This is the first short story I have completed, and I wanted to share it.
Caution: This is not like the typical humorous post you will find on Haycomet.com; this is a story about love,death, and coping.


I was lying there trembling inside, not really knowing what just happened. I could only see dark shapes in a haze; my mouth was dry and tasted bitter. I couldn’t recognize the scent, but it smelled hot, like when the furnace ignites in the house during the first cold day of the year. I was missing something… Or someone. I was confused and possibly hurt. I tried to move my right hand but I couldn’t. I tried with the other hand but I felt bound. The panic started to set in; it was happening again.

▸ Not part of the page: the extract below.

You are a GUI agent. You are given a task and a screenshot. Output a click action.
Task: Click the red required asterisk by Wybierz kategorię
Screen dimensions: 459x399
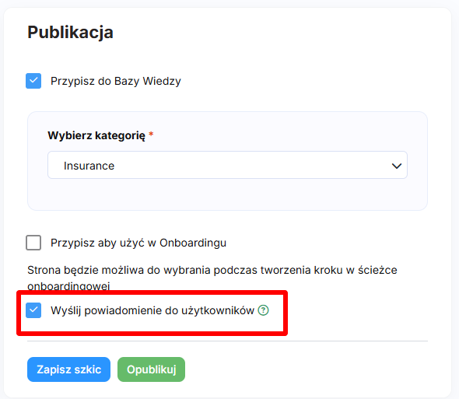[x=151, y=134]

I gasped for air, my head started to pound, and I could hear the rush of blood in my ears. I needed to relax and wake up. Just wake up. This was all a dream, right? I’m in my bed? I was struggling for the moment of clarity that I had achieved in the past. The time when I take a deep breath and I can move again. It wasn’t happening this time, I was still trapped. I tried to move my legs and managed to kick out further from the covers. My skin felt like it was on fire but the air around me felt cold and damp.

These nightmares have to stop. They are becoming more difficult to wake up from each time. I had to keep trying to wake myself up from this hell. I attempted to move my arms again… Then it happened. I heard the gasps and the horrifying sound that I know as only my voice during these times. I couldn’t form words, only the sound of inhaling after not being able to do so for so long. Breath after breath was sounding in my ears and my heart was trying to start a rhythm of any kind. Tears started to stream down my face and then the reality set in – I was alone.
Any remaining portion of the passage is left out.